● Work order: Having read the data, transcribe all of it without deviation.

*** Supplied data ***

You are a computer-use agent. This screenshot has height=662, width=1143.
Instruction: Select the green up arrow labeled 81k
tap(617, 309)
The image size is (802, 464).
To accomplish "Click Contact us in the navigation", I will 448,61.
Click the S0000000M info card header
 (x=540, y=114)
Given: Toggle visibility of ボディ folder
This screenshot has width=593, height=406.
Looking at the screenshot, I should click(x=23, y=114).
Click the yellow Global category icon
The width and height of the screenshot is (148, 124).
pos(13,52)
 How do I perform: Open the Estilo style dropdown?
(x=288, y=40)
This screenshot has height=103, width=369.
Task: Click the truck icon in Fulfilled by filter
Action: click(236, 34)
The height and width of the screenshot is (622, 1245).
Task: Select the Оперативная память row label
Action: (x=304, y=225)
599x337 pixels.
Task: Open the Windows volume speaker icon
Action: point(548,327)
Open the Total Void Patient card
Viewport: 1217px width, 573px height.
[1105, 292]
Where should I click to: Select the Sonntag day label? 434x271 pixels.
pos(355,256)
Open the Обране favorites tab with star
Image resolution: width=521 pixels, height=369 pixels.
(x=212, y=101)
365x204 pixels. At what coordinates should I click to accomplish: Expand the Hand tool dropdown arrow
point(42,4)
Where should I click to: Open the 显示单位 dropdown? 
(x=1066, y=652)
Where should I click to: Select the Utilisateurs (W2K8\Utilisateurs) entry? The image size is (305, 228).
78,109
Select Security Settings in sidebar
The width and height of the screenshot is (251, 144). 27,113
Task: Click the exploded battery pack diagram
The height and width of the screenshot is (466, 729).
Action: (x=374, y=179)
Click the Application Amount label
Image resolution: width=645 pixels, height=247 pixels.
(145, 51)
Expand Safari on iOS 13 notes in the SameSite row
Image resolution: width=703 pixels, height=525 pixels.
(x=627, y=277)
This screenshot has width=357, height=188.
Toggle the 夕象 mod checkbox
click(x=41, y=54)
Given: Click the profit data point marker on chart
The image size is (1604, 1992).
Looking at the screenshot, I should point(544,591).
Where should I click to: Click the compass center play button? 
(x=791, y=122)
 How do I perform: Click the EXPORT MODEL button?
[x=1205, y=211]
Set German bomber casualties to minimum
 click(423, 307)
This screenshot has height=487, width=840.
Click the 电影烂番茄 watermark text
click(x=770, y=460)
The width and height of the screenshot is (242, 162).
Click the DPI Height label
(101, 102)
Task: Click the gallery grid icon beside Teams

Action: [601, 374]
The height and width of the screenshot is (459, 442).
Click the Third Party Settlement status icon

***

● Output for this exercise:
You are a computer-use agent. This screenshot has height=662, width=1143.
Instruction: Select the green up arrow labeled 81k
tap(617, 309)
The image size is (802, 464).
To accomplish "Click Contact us in the navigation", I will 448,61.
Click the S0000000M info card header
 (x=540, y=114)
Given: Toggle visibility of ボディ folder
This screenshot has width=593, height=406.
Looking at the screenshot, I should click(x=23, y=114).
Click the yellow Global category icon
The width and height of the screenshot is (148, 124).
pos(13,52)
 How do I perform: Open the Estilo style dropdown?
(x=288, y=40)
This screenshot has height=103, width=369.
Task: Click the truck icon in Fulfilled by filter
Action: click(236, 34)
The height and width of the screenshot is (622, 1245).
Task: Select the Оперативная память row label
Action: (x=304, y=225)
599x337 pixels.
Task: Open the Windows volume speaker icon
Action: point(548,327)
Open the Total Void Patient card
Viewport: 1217px width, 573px height.
[1105, 292]
Where should I click to: Select the Sonntag day label? 434x271 pixels.
pos(355,256)
Open the Обране favorites tab with star
Image resolution: width=521 pixels, height=369 pixels.
(x=212, y=101)
365x204 pixels. At what coordinates should I click to accomplish: Expand the Hand tool dropdown arrow
point(42,4)
Where should I click to: Open the 显示单位 dropdown? 
(x=1066, y=652)
Where should I click to: Select the Utilisateurs (W2K8\Utilisateurs) entry? The image size is (305, 228).
78,109
Select Security Settings in sidebar
The width and height of the screenshot is (251, 144). 27,113
Task: Click the exploded battery pack diagram
The height and width of the screenshot is (466, 729).
Action: (x=374, y=179)
Click the Application Amount label
Image resolution: width=645 pixels, height=247 pixels.
(145, 51)
Expand Safari on iOS 13 notes in the SameSite row
Image resolution: width=703 pixels, height=525 pixels.
(x=627, y=277)
This screenshot has width=357, height=188.
Toggle the 夕象 mod checkbox
click(x=41, y=54)
Given: Click the profit data point marker on chart
The image size is (1604, 1992).
Looking at the screenshot, I should point(544,591).
Where should I click to: Click the compass center play button? 
(x=791, y=122)
 How do I perform: Click the EXPORT MODEL button?
[x=1205, y=211]
Set German bomber casualties to minimum
 click(423, 307)
This screenshot has height=487, width=840.
Click the 电影烂番茄 watermark text
click(x=770, y=460)
The width and height of the screenshot is (242, 162).
Click the DPI Height label
(101, 102)
Task: Click the gallery grid icon beside Teams

Action: [601, 374]
The height and width of the screenshot is (459, 442).
Click the Third Party Settlement status icon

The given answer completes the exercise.